For instance, for the same number of reports:
and so on. It works out to the same total time because churning through twice as many at a time takes twice as long to do.
Does this mean my problem is I/O bound, rather than CPU bound? (And if so - what do I do about it?) I would have thought it was the latter, given that the large bottleneck in my timing is the union (it takes up about 50% of the processing time). Unions are often expensive in ArcGIS, so I assumed breaking it up and running 2 - 10 at once would have been 2 - 10 times faster. Or, potentially I implementing multi-process incorrectly?

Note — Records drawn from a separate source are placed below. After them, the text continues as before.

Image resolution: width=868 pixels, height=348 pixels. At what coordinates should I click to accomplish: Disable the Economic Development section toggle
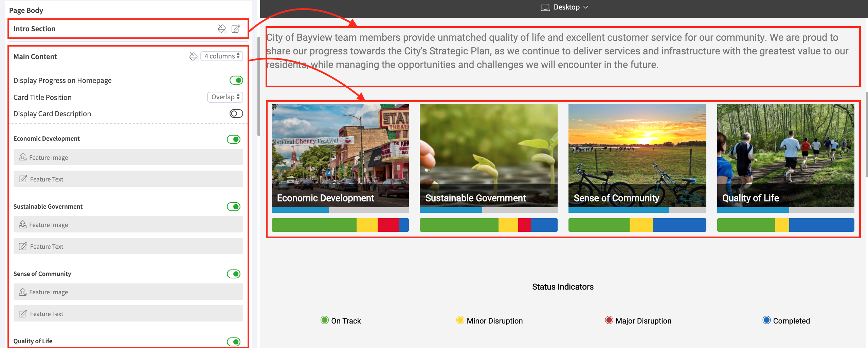(234, 139)
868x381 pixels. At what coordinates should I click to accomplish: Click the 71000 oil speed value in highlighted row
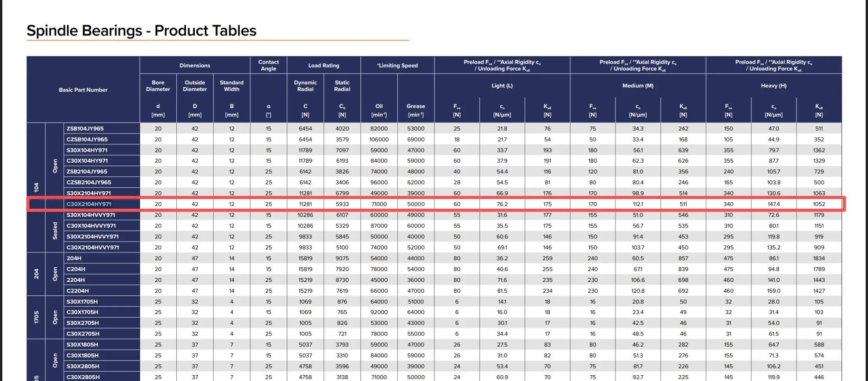[x=379, y=204]
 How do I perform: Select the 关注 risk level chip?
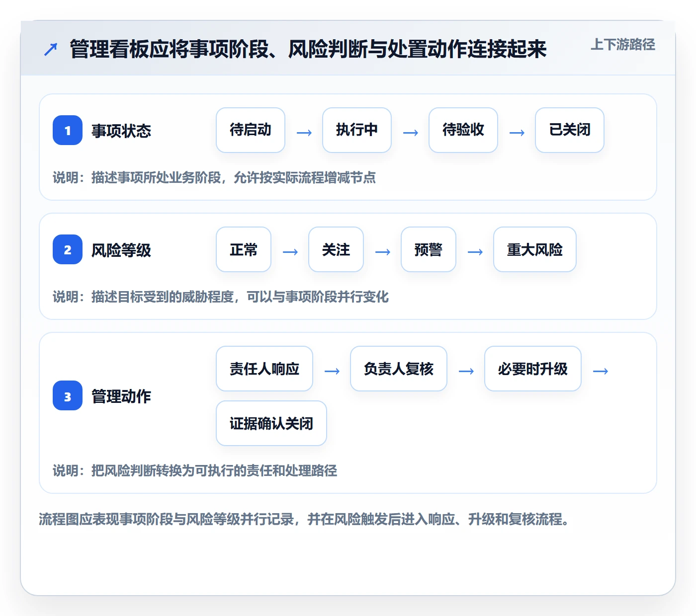click(336, 249)
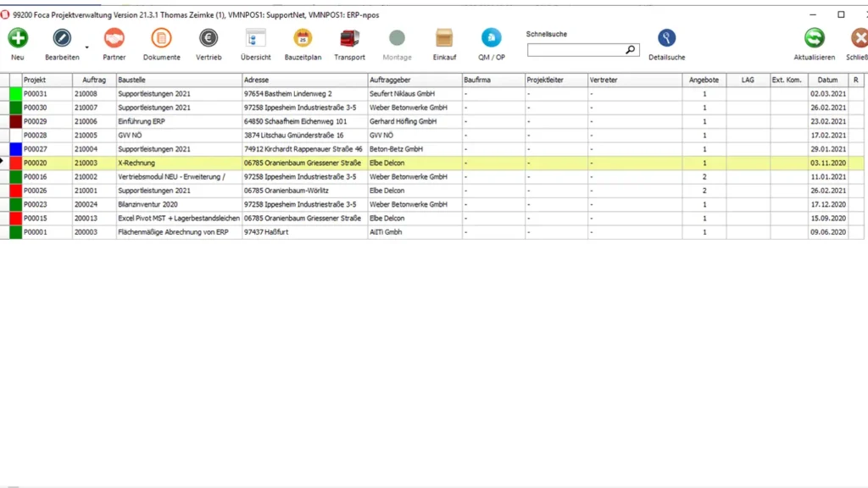Open the Detailsuche search
The image size is (868, 488).
(666, 39)
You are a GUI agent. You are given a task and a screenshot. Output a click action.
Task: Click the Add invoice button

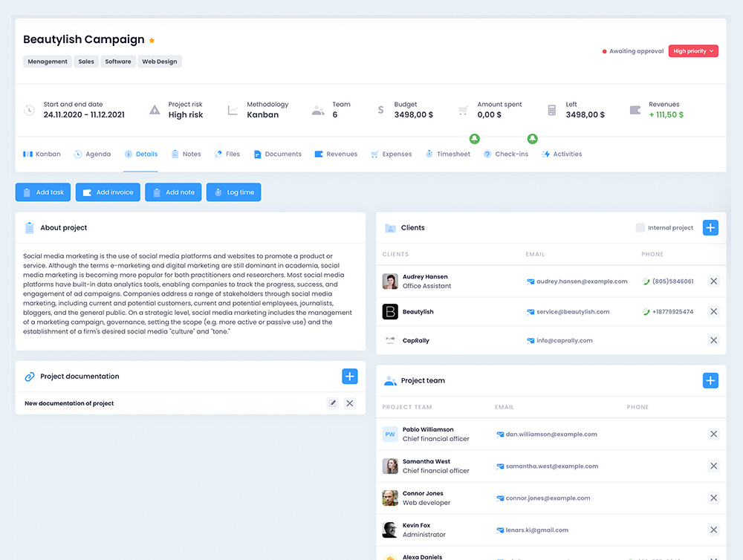click(x=107, y=192)
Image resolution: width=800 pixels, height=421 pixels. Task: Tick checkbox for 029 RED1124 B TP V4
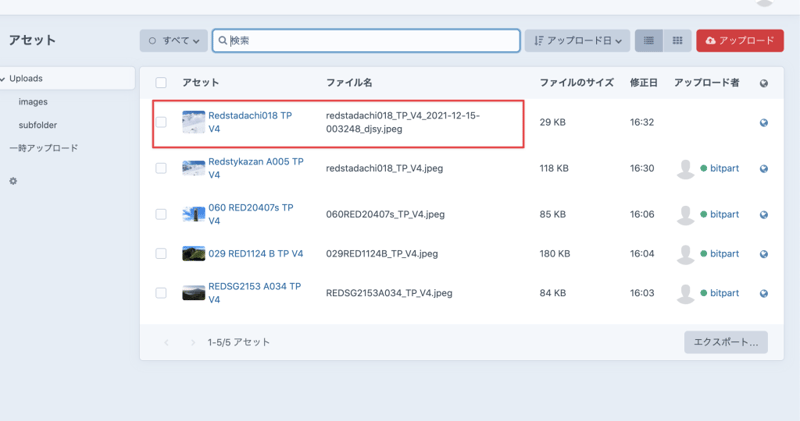click(161, 254)
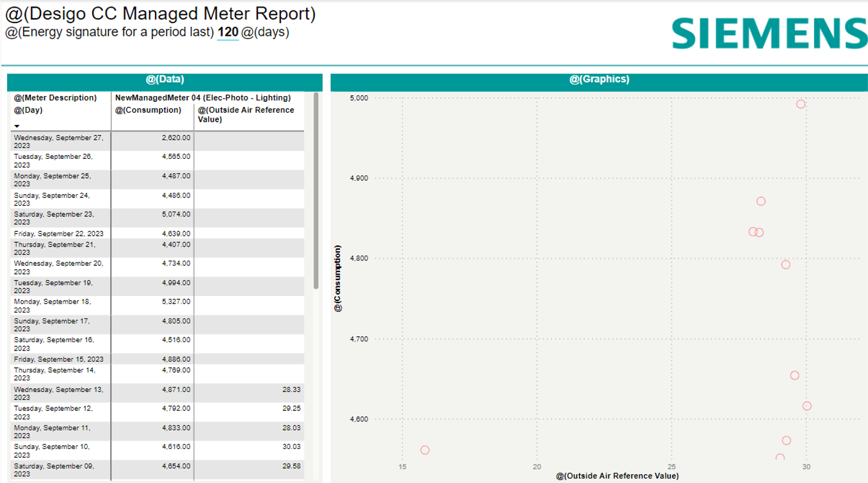Select the Friday, September 15, 2023 row
Image resolution: width=868 pixels, height=483 pixels.
(x=59, y=359)
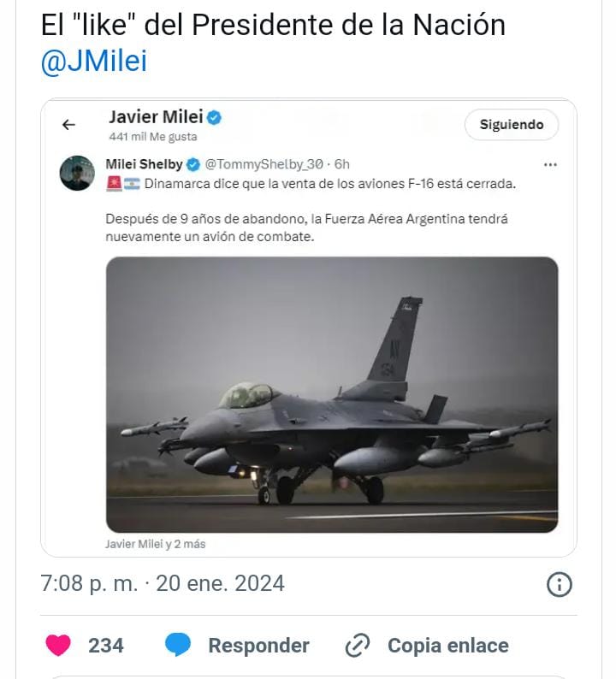
Task: Click the Javier Milei profile name header
Action: (x=156, y=117)
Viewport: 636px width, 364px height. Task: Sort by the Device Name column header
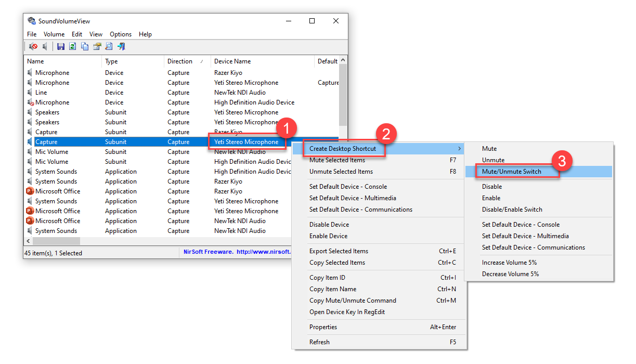[x=232, y=61]
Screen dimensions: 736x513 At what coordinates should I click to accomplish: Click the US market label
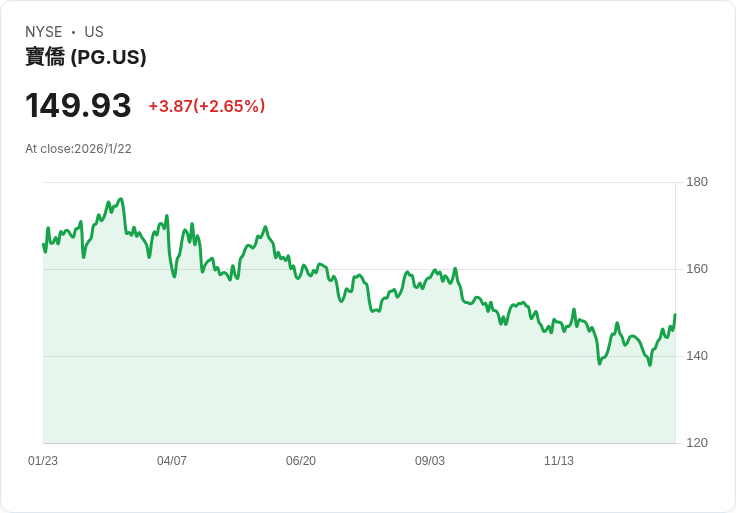(94, 32)
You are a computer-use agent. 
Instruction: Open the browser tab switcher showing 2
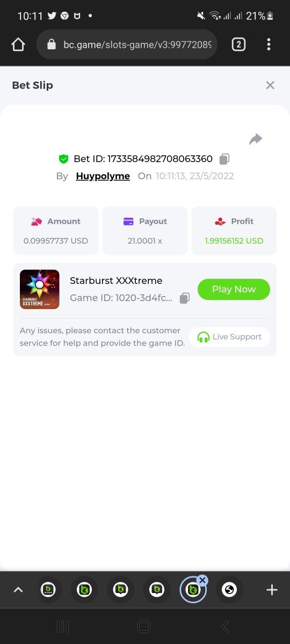point(238,45)
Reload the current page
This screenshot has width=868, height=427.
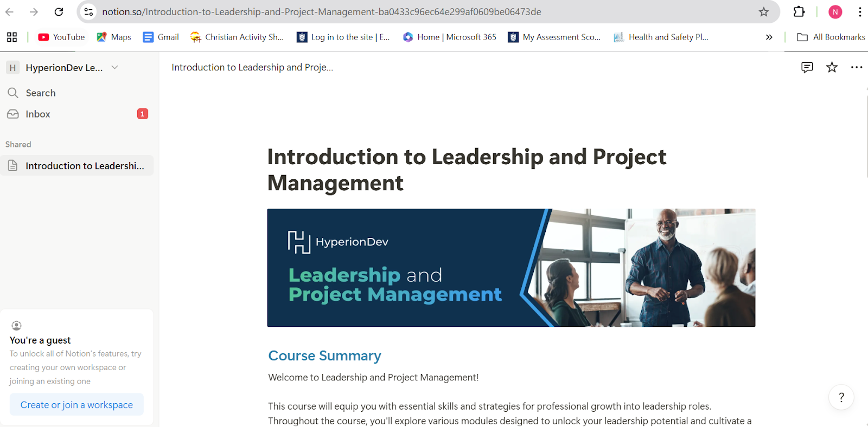59,12
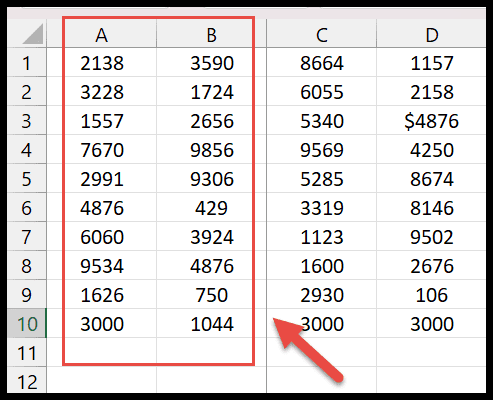Image resolution: width=493 pixels, height=400 pixels.
Task: Select column C header
Action: (x=322, y=34)
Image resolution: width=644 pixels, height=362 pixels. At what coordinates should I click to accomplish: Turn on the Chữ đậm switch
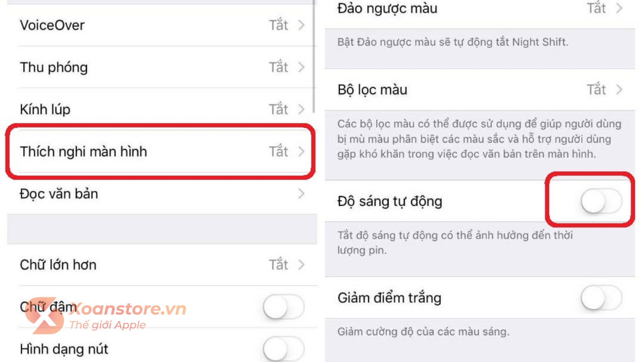pos(284,307)
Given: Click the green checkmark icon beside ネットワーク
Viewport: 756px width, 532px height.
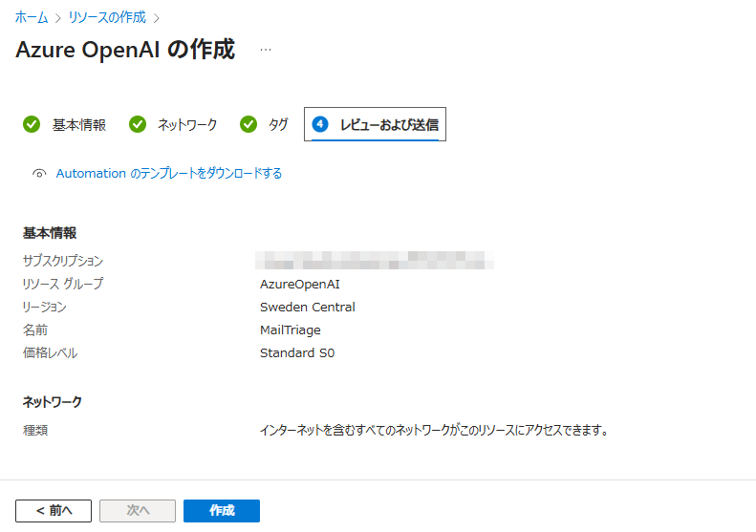Looking at the screenshot, I should coord(138,124).
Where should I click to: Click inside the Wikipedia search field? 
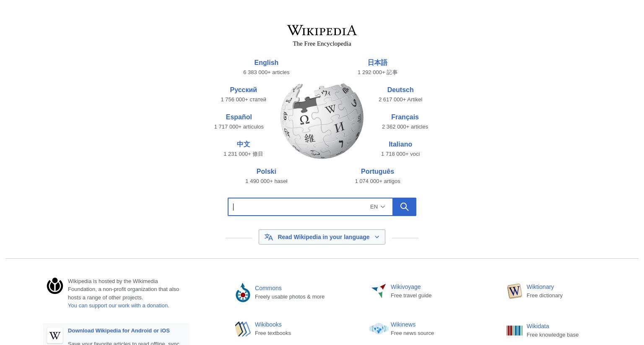click(x=298, y=207)
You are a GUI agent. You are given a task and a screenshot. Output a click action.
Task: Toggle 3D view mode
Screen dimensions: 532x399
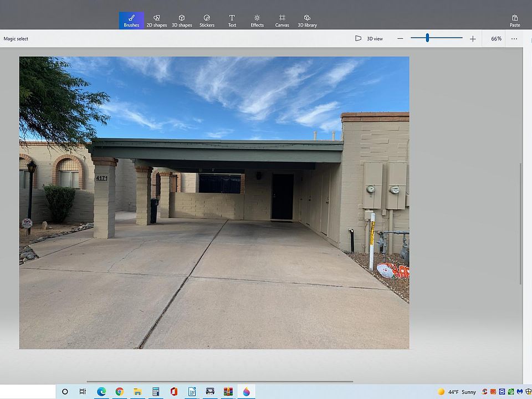pos(369,39)
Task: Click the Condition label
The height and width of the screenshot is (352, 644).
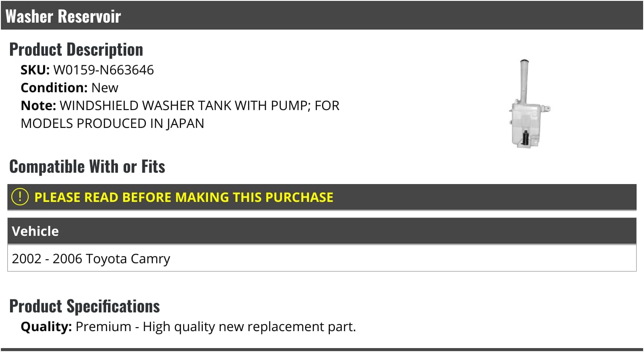Action: coord(54,88)
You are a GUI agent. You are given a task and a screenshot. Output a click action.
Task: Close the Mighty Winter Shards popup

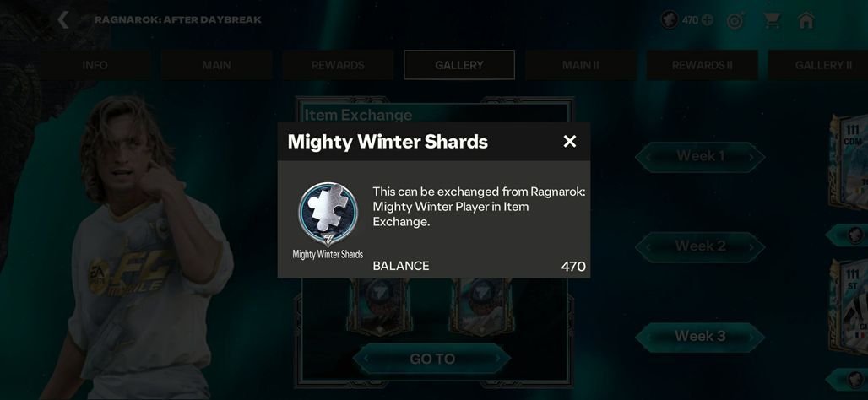point(570,141)
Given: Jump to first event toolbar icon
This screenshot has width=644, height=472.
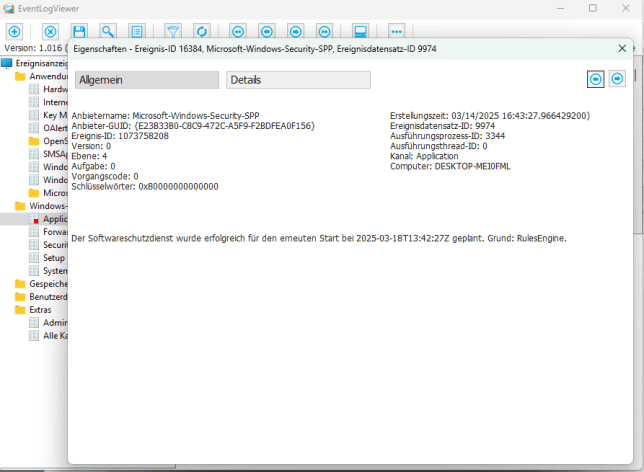Looking at the screenshot, I should pyautogui.click(x=238, y=32).
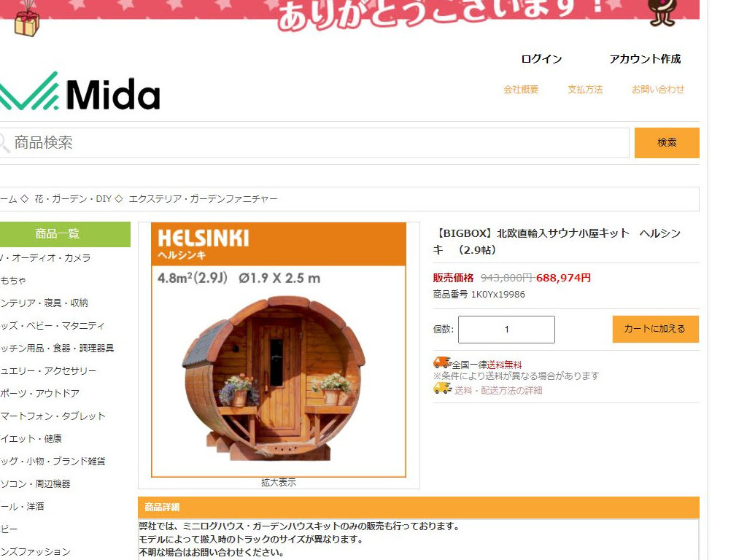
Task: Click the 検索 search button
Action: (x=667, y=142)
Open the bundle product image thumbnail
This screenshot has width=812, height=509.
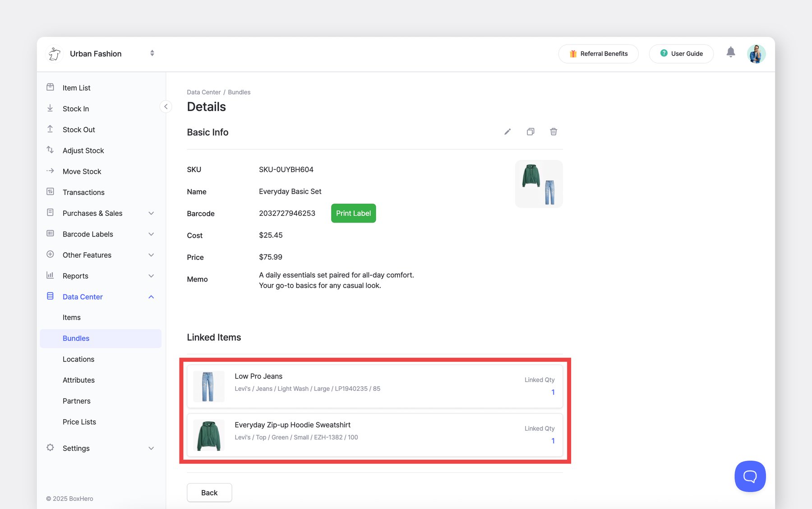pos(539,184)
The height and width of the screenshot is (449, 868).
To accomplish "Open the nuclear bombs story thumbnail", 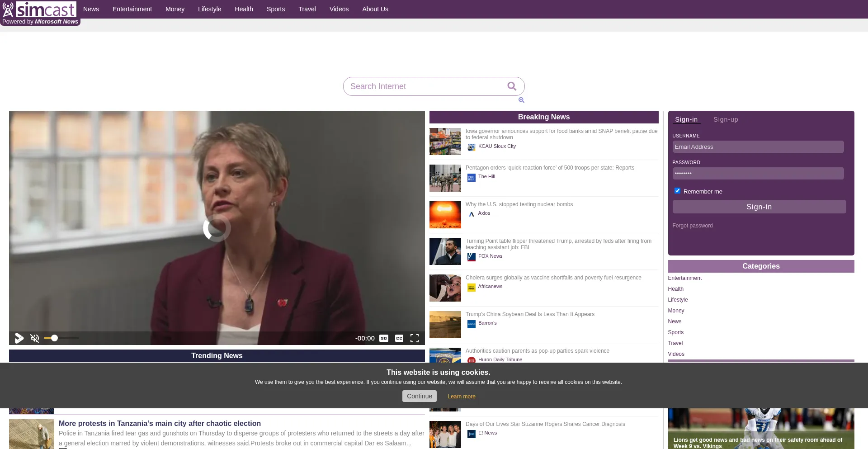I will pos(445,215).

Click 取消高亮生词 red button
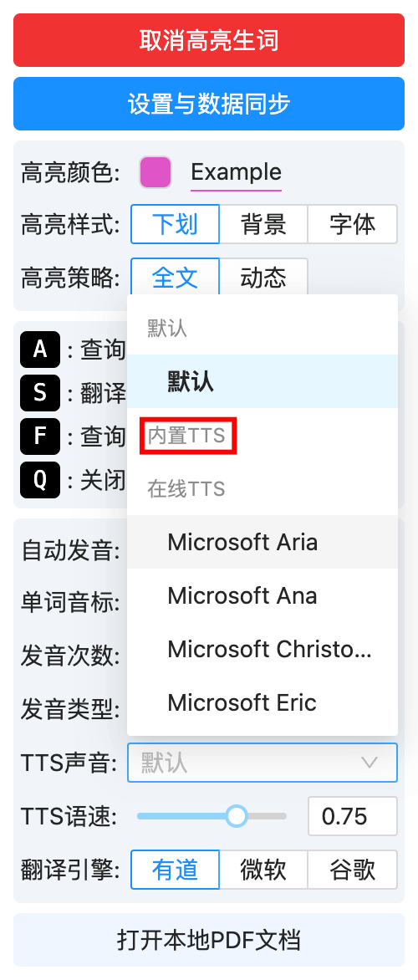pos(209,40)
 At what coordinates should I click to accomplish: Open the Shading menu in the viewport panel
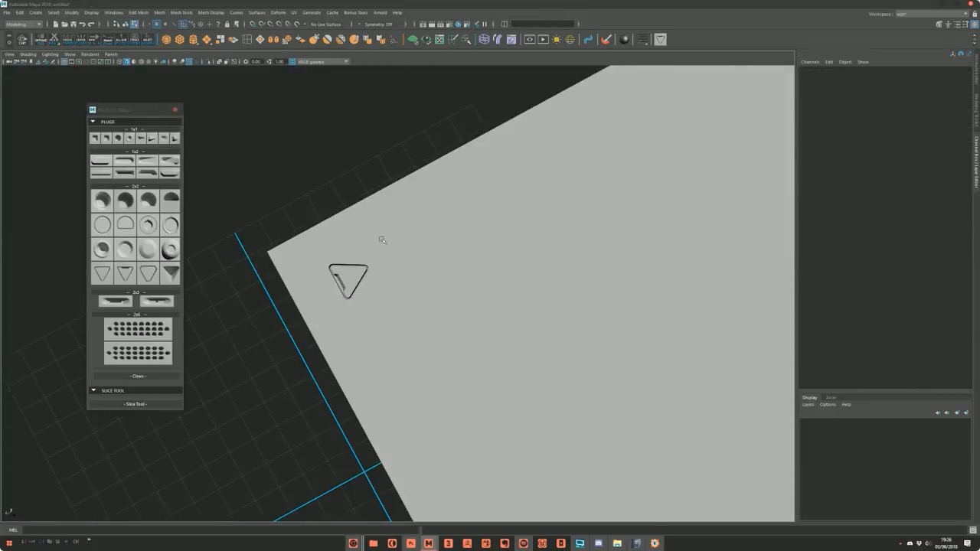point(28,54)
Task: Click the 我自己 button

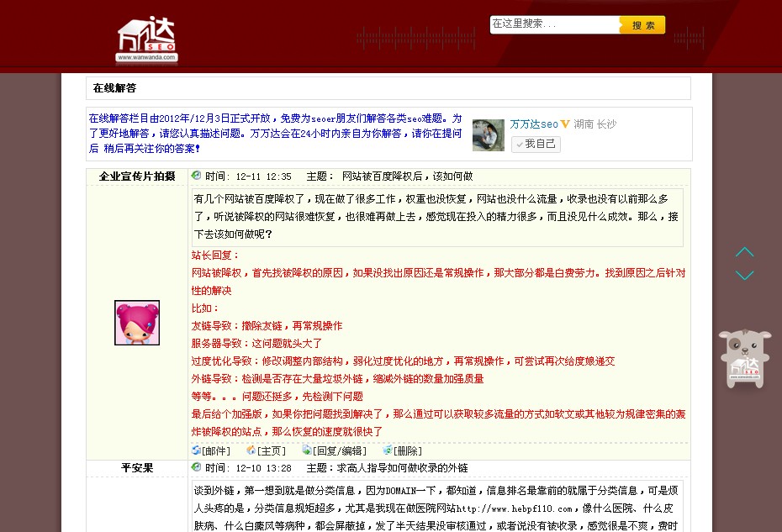Action: [x=536, y=145]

## Worker function just included to give some context
def worker(sub_code):
layer = 'in_memory/lyr_{}'.format(sub_code)
arcpy.Select_analysis(subbasinFC, layer, where_clause="SUB_CD = '{}'".format(sub_code))
arcpy.env.extent = layer
union_name = 'in_memory/union_' + sub_code
arcpy.Union_analysis([fields],
union_name,
"NO_FID", "1 FEET")
#.......Some calculations using cursors
# Templating using Jinjah
context = {}
context['DATE'] = now.strftime("%B %d, %Y")
context['SUB_CD'] = sub_code
context['SUB_ACRES'] = sum([r[0] for r in arcpy.da.SearchCursor(union, ["ACRES"], where_clause="SUB_CD = '{}'".format(sub_code))])
# Etc
# Then write the report out using custom function
write_html('template.html', 'output_folder', context)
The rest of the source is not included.